*BLOK TEKSTU*.
------------------------------------------------------------

Mauritius 2002

Informacje dodatkowe

Dogadywanie się – normalnie mieszkańcy wyspy rozmawiają po kreolsku. Choć dla nas brzmi to jak francuski to jednak Francuzi nic lub niewiele z tego rozumieją. Wszelako pokrewieństwo jest bliskie i językiem Woltera można się dogadać. Ponieważ w szkołach uczy się od początku angielskiego, więc praktycznie ze wszystkimi można też dogadać się po angielsku.

Pieniądze- wymiana bez problemu, w bankach lub hotelach; karty w powszechnym użyciu

Hotele – Mauritius postawił na turystykę „masową-do-pewnego-stopnia”. Z jednej strony jest bardzo dużo dobrych hoteli wyposażonych we wszystko co turyście potrzeba, ale nie ma kombinatów turystycznych i plaż wypełnionych milionem Niemców lub Anglików. Zgodnie z tym, co słyszałem na Mauritius nie latają czartery, a wyłącznie samoloty rejsowe, a bariera finansowa przy kupnie biletu skutecznie eliminuje hordy turystów. Każdy hotel jest wydzieloną enklawą z kawiarnią, restauracją, basenami, przystanią i własną plażą. Na upartego można z niego nie wychodzić przez cały czas pobytu…

Na osoby o bardziej ograniczonym budżecie czekają mniejsze domy z pokojami do wynajęcia. Najłatwiej o nie w miasteczkach, choć i poza nimi zdarzają się ładne miejsca.

Czystość – zdecydowanie tak. Może kiedyś będzie tak i w Polsce?

Rum – po prostu koniecznie. Może być z kolą.

------------------------------------------------------------

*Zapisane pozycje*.
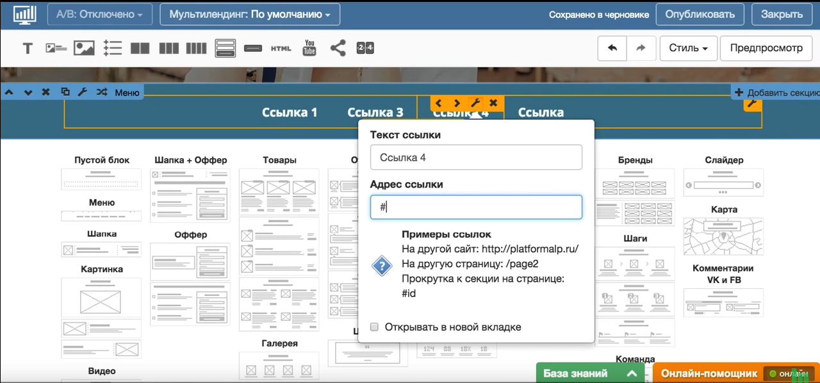Insert the countdown timer block
Screen dimensions: 820x383
365,48
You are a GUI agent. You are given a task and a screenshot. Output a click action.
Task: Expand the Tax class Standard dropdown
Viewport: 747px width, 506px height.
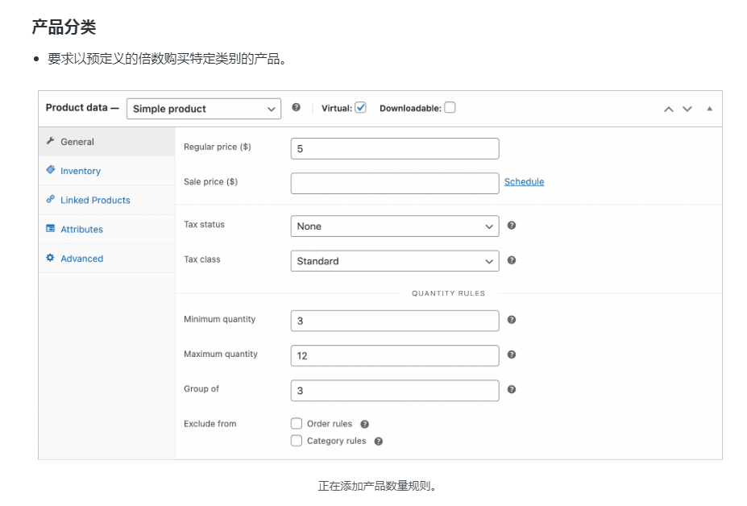pyautogui.click(x=394, y=261)
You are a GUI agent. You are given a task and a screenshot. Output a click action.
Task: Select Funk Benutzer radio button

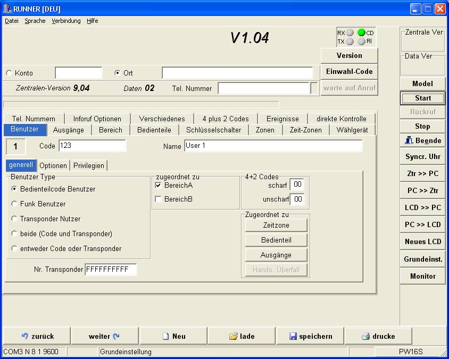(x=14, y=204)
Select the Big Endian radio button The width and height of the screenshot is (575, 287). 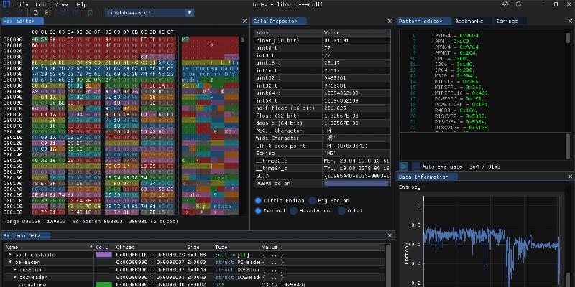(313, 201)
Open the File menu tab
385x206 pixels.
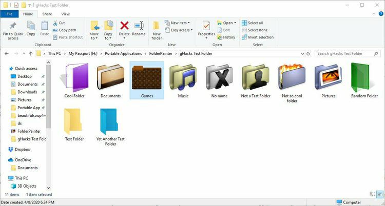9,14
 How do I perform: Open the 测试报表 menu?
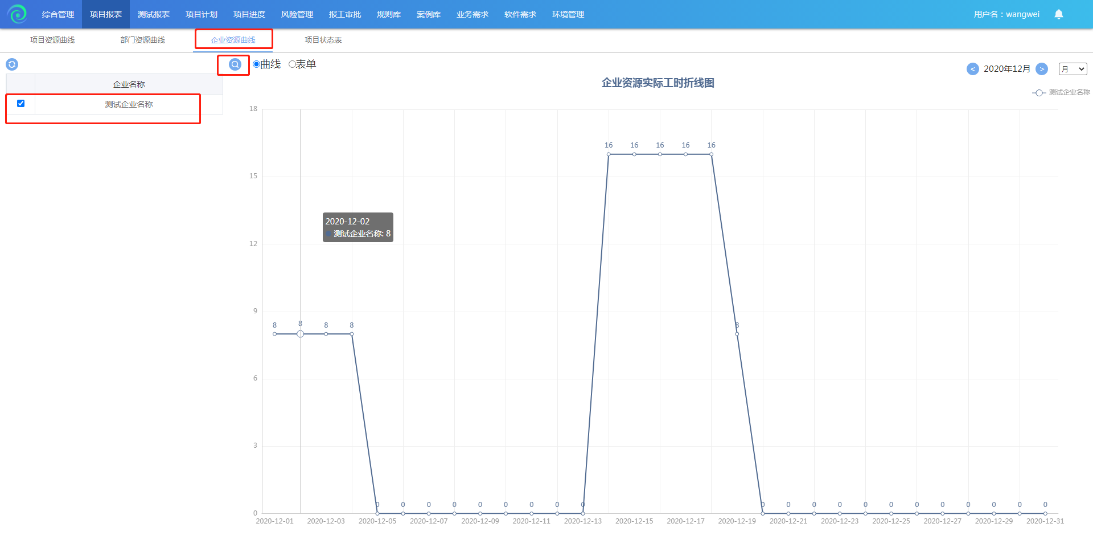[154, 14]
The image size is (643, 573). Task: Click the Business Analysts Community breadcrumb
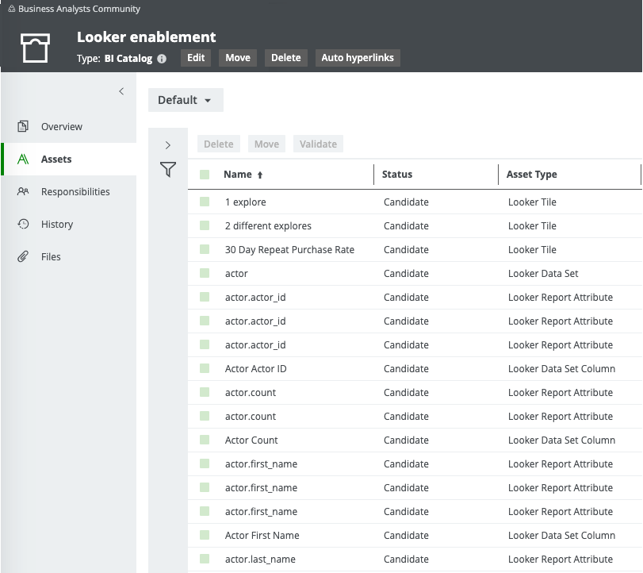click(x=78, y=9)
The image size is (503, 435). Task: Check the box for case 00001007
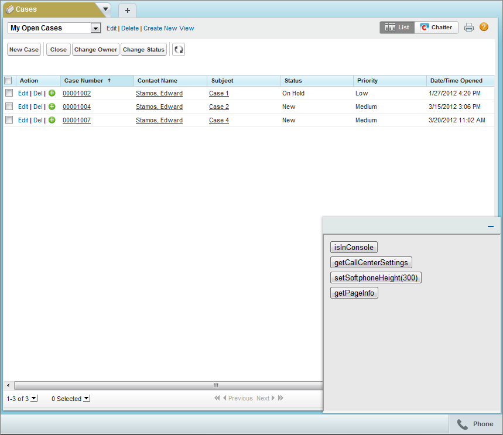(x=9, y=120)
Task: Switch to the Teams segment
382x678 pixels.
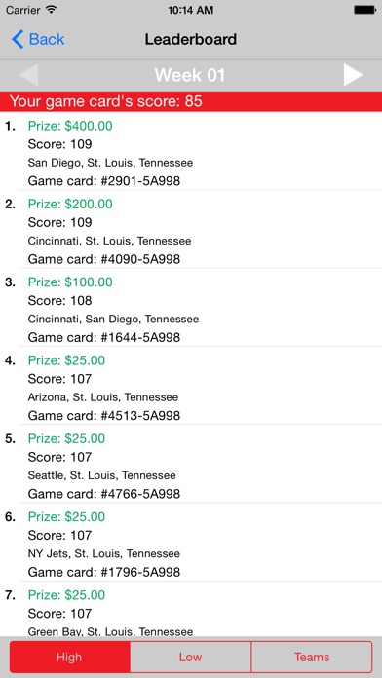Action: (x=312, y=657)
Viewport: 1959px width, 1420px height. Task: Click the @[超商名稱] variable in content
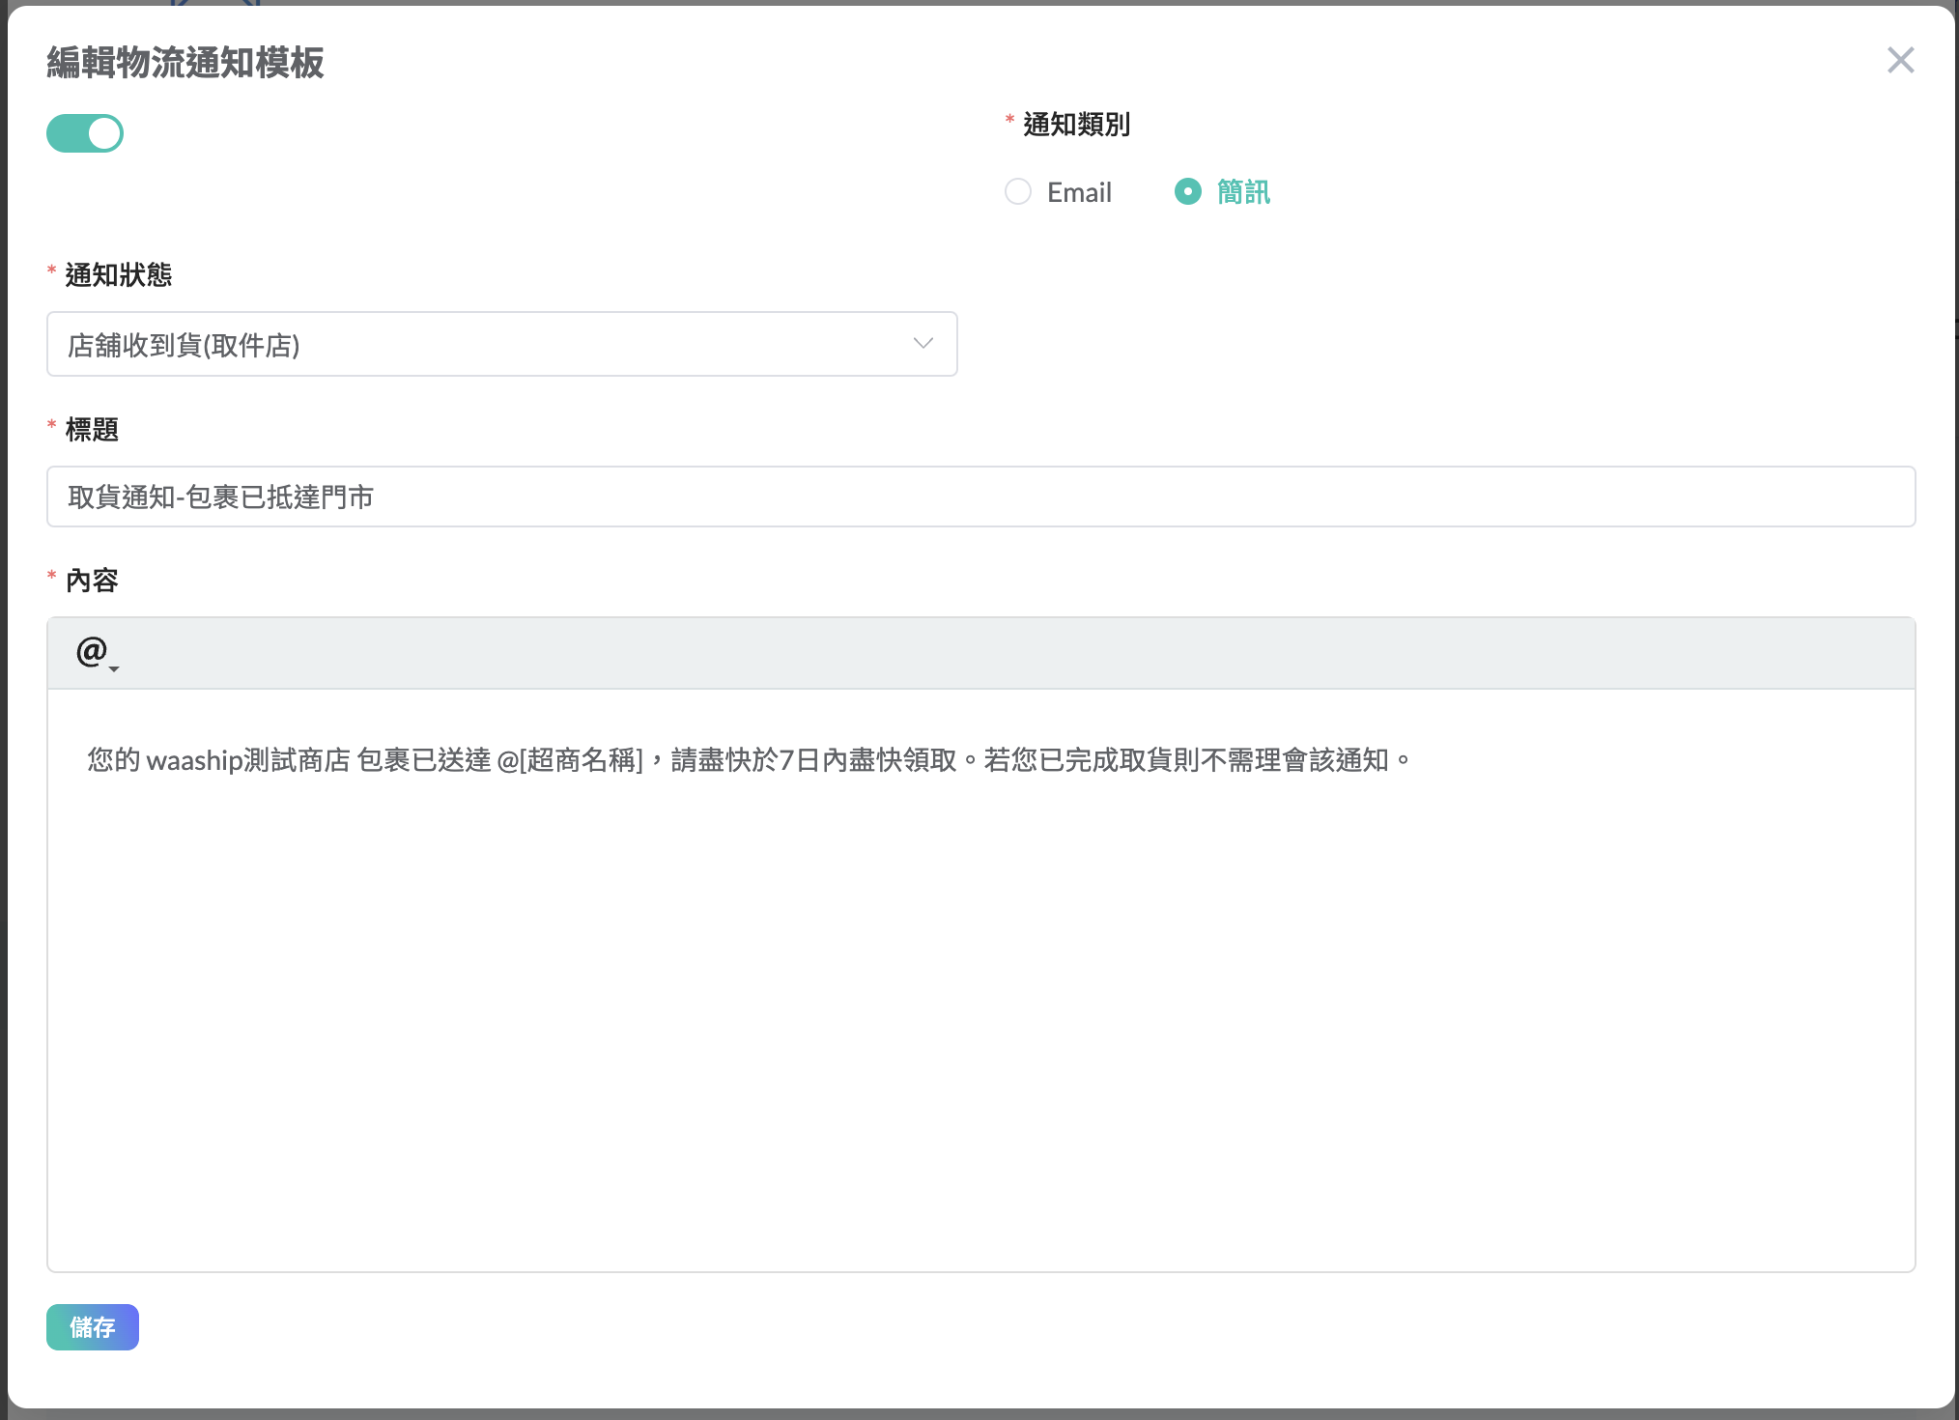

------------------------------------------------------------

*KRÓTKIE ZADANIE 1*.
Wymień wszystko, co według tekstu o Mauritiusie znajduje się w każdym hotelu jako wydzielonej enklawie.
*KRÓTKIE ZADANIE 2*.
Przepisz z tekstu o Mauritiusie fragment, który zaczyna się od słów zawierających „Hotele – Mauritius”, a kończy na „i w Polsce?”.
Zapisane pozycje nie są potrzebne do pracy z tekstem.

*WYNIK ĆWICZENIA 1*.
Kawiarnia, restauracja, baseny, przystań i własna plaża.

*WYNIK ĆWICZENIA 2*.
Hotele – Mauritius postawił na turystykę „masową-do-pewnego-stopnia”. Z jednej strony jest bardzo dużo dobrych hoteli wyposażonych we wszystko co turyście potrzeba, ale nie ma kombinatów turystycznych i plaż wypełnionych milionem Niemców lub Anglików. Zgodnie z tym, co słyszałem na Mauritius nie latają czartery, a wyłącznie samoloty rejsowe, a bariera finansowa przy kupnie biletu skutecznie eliminuje hordy turystów. Każdy hotel jest wydzieloną enklawą z kawiarnią, restauracją, basenami, przystanią i własną plażą. Na upartego można z niego nie wychodzić przez cały czas pobytu…

Na osoby o bardziej ograniczonym budżecie czekają mniejsze domy z pokojami do wynajęcia. Najłatwiej o nie w miasteczkach, choć i poza nimi zdarzają się ładne miejsca.

Czystość – zdecydowanie tak. Może kiedyś będzie tak i w Polsce?